● **PROBLEM DETAILS**
Please copy each line of the records below that holds the word "with".

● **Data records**

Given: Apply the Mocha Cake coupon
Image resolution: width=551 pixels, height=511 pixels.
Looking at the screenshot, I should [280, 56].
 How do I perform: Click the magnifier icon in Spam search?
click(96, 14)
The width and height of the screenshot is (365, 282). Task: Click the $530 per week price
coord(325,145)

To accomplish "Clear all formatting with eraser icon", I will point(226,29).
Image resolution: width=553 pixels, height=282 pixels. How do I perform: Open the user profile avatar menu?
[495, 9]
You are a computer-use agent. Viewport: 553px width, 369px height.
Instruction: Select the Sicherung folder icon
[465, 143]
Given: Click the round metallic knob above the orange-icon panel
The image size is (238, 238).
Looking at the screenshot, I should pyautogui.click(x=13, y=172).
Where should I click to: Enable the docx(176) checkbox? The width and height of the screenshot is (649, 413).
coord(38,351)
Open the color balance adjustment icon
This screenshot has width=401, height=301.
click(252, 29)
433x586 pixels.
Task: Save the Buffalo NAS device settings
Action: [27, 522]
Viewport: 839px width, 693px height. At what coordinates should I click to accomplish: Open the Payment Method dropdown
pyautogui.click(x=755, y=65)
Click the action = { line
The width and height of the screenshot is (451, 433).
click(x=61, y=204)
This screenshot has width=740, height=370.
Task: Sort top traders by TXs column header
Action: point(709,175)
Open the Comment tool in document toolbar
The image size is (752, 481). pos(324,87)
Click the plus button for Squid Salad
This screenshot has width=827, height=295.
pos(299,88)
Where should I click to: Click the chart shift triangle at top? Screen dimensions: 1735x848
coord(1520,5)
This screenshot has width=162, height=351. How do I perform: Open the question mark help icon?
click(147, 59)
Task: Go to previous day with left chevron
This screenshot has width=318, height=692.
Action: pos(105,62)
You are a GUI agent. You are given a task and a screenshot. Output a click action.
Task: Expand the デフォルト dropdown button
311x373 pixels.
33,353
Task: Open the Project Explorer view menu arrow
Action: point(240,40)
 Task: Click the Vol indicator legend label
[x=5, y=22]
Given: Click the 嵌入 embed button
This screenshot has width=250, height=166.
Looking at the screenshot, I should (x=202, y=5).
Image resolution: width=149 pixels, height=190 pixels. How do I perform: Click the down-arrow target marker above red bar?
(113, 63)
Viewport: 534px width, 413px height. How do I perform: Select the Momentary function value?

● **EXERCISE ANSWER**
To accomplish "Clear all formatting with eraser icon", I will point(226,29).
Task: Go to previous day with left chevron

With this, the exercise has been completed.